Ridge Zeller Therapy’s Sarah Jordan Strong, M.S., CCC-SLP, shares her experience about the importance of building rapport with her adult patients in this two part blog series. Click here to view Rapport-Building in Adult Speech-Language Therapy, Part 2!
Rapport-Building in Adult Speech-Language Therapy, Part 1
A little over three years ago, I started my clinical fellowship year providing speech therapy to adults in an outpatient rehab setting; I was armed with a pile of textbooks and class notes.
I had memorized the different types of aphasia, I could name all of the structures involved in swallowing from a line drawing, and I had the different levels of cueing down pat.
I had completed an internship, providing therapy under the supervision of a licensed, and had taken copious notes regarding the therapy tasks she liked and those she preferred to avoid.
This is all very important, but none of it really prepares you for being fully responsible for your own caseload.
One of the things that school and a part-time internship had not prepared me for was rapport-building.
It was mentioned briefly in a couple of my classes, but mostly as something you have to think about with children. In fact, one of my professors told me “Working with adults is easy. You tell them what to do and they do it.”
I learned quickly that this isn’t true. Or, more accurately, that it is true in some cases, with some people, but it’s rarely the full story.
I realized as the first few months of my CF flew by that people immediately latched onto anything that provided them with the sense of having a relationship with me beyond just having therapy “done” to them.
This all came together in my head as I observed patients’ reactions to one of the tasks on my standard language evaluation.
To measure delayed recall, I tell a patient four facts about myself, ask them to repeat these back, then ask about them again following a five minute delay.
It amazed me how many people recalled these facts and referred to them days or weeks later.
I evaluated one woman who didn’t require speech treatment.
I was walking through the rehab gym where she was attending physical therapy a month or so after her speech evaluation, and heard a shout of “Sarah! SARAH! You live in Queen Creek, you graduated from ASU, you have a dog named Nikita, and you like to cook. How’s Nikita doing, anyway?”
And it wasn’t just that patients remembered personal information. People seemed to want to feel a personal connection, and they worked harder and better when they had one.

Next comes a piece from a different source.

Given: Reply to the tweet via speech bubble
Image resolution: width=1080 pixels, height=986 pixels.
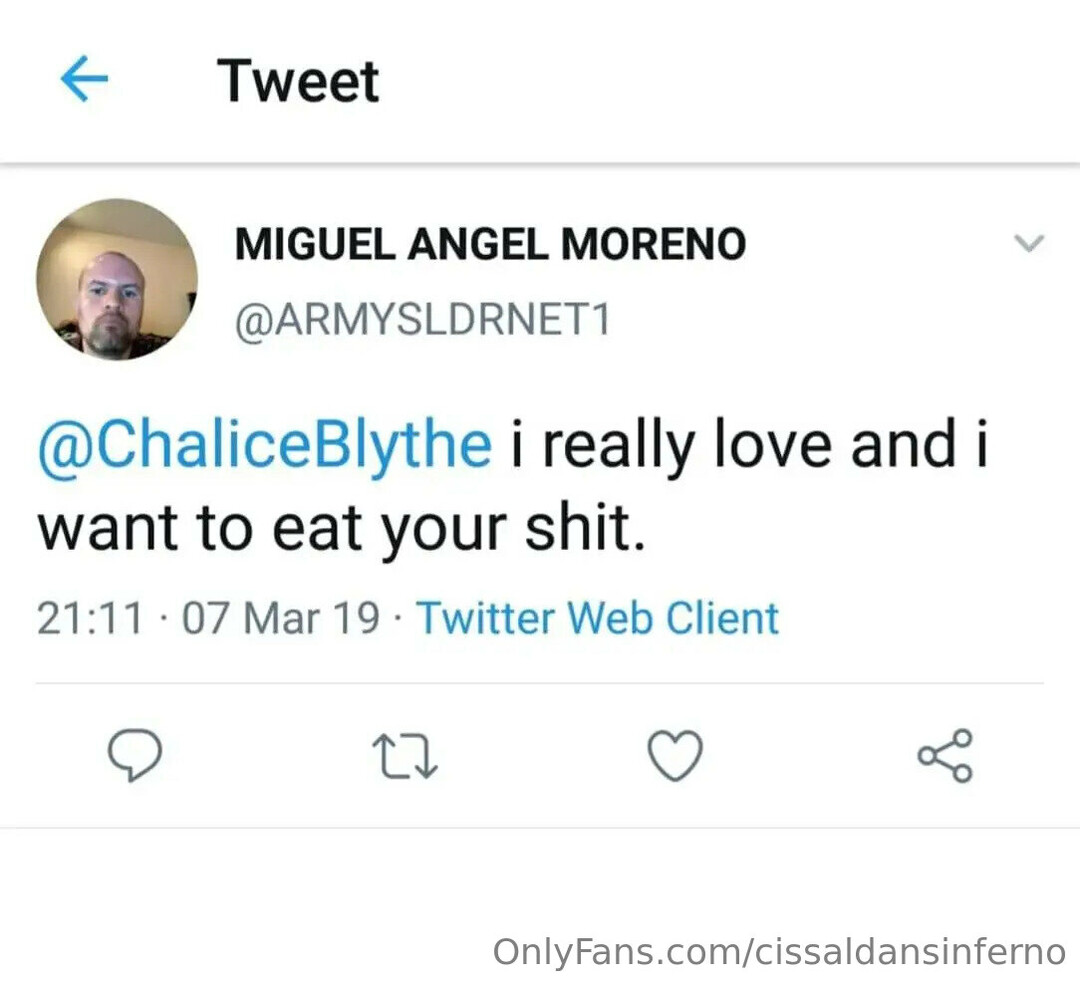Looking at the screenshot, I should point(134,755).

When the rapport wasn’t there, it was harder to figure out how to cue appropriately. Patients were more self-conscious and less likely to take risks in therapy, and it was more difficult to figure out what the focus of treatment should be.
Creating rapport also increases the functionality of therapy. Communication is highly personalized.
We interact with different people in different ways. Think about how you talk to your doctor versus how you talk to your sister or your spouse. It’s not the same at all, right?
Now think about which one of these is more important in your day-to-day life. I bet it’s not the doctor.
Without putting forth the time and effort to build a relationship with my patients, I was stuck in the “health care professional” role.
It’s important to be able to interact with providers, but that’s not really what most people want to be able to do.
They want to tell their grandkids that they love them, describe the secret to their meatloaf recipe to a son or daughter, and tell their next door neighbor they’re sorry her husband died.
And please don’t think I’ve got the rose-colored glasses glued to my face — they also want to guilt-trip their kids for not calling enough, complain about the neighbors’ tacky holiday decorations, and tell that guy from bingo that his politics are what’s sending this country to Hades in a handbasket.
You can’t practice any of these things in speech therapy if you’re on your best behavior, but you can if you’re comfortable having a conversation with your therapist.